In 1953, late actress Dorothy Dandridge wanted to go swimming at a Las Vegas hotel. But the Last Frontier Hotel had a policy banning Black people from its pool. She dipped her foot in the pool as a laudable f**k you to the discriminatory regulation; staff responded by draining the entire pool.

A year later, Dandridge set a record at that same hotel for having the highest-attended performance at the venue, as 1,263 people were present for her closing night show. That same year, she went on to become the first Black woman nominated for an Academy Award for Best Actress. 

Like many Black people who came before and after Dandridge, we somehow regularly manage to thrive while staring white supremacy in its face. Our excellence is commonplace but tends to get overshadowed by bigotry's audacity to insist on inferiority. 

In the summer of 2018, the realities of being Black in a white nation were amplified for the masses after a white woman in Oakland called cops on two Black men for barbecuing. Acts as innocuous as selling water, awaiting a friend at Starbucks and napping in a dorm were reason enough to dial up 911 as long as the person doing these acts was Black. Video of these incidents became a regular fixture on the timeline.

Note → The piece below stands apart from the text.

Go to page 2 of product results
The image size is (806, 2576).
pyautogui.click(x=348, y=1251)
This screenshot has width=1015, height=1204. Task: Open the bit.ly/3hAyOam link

So much so, the hashtag #LivingWhileBlack came to encapsulate the painstaking truth that our mere existence is constantly under surveillance. #LivingWhileBlack was a reminder to those inclined to process these moments as isolated incidents that they were, in fact, everyday realities and would continue to be. Such incidents also served as a sobering reminder that within a matter of minutes, our bodies can be subject to a law enforcement system that hasn’t been shy to act on the racial elitism that exists within it. The videos were visual microcosms of the systems which hurt us every day. And the hashtag bore indisputable significance — as do so many other movements that have been initiated by the Black Twitterverse

But what’s also vital are the stories of our excellence which may not always go viral. Like that of Santia Deck, the first woman to receive a multimillion-dollar contract from the Women's Football League Association. Or Keeth Smart, the first American to hold the top spot in the world for saber fencing.

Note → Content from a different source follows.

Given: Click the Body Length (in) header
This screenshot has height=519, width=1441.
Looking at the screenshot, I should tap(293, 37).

But it's not because these moments carry less significance. 

We're fully capable of simultaneously celebrating those like Deck and Smart while being enraged over cops being called on a Black girl trying to raise money to go to Disney World. But the latter can be hard to shake. Because whether that little girl's greatest triumph was going to Disney World or becoming a history-making football player, bigotry could have prevented her from becoming either — which makes it all too easy to develop a tunnel vision unique to Black Americans. It becomes hard to relish in our greatness when the efforts to suppress it are ceaseless and, sometimes, violent. 

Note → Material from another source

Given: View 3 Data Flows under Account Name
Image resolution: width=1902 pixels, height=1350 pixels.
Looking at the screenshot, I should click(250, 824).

So this Black History Month, we’re reversing this tunnel vision by heralding those who go on to accomplish history-making feats in the face of racist vitriol and oppression. Because our preeminence is just as much a part of our narrative as our pain. And that's exactly what we're reminding you of this month: that #LivingWhileBlack also means #MakingHistoryWhileBlack.

As with every February, we'll be doubling up on the praise for the ancestors, including Mr. Carter G. Woodson, the historian who made the pivotal call to establish Negro History Week in 1926, along with other Black change-makers, like Constance Baker Motley. After being refused access to a public beach when she was 15 years old, an interest in civil rights was spurred. In 1966, she became the first Black woman to become a federal judge. And that was after being the first Black female New York state senator. 

We shouldn't have to fight our way out of the throes of racial oppression to keep on keeping on. But the fact that we do it far too regularly is cause for praise (more than 29 days worth, but y'all already know this). 

As our ethereal sis Solange reminds: we got a lot to be mad about. But it's February — this one is for us.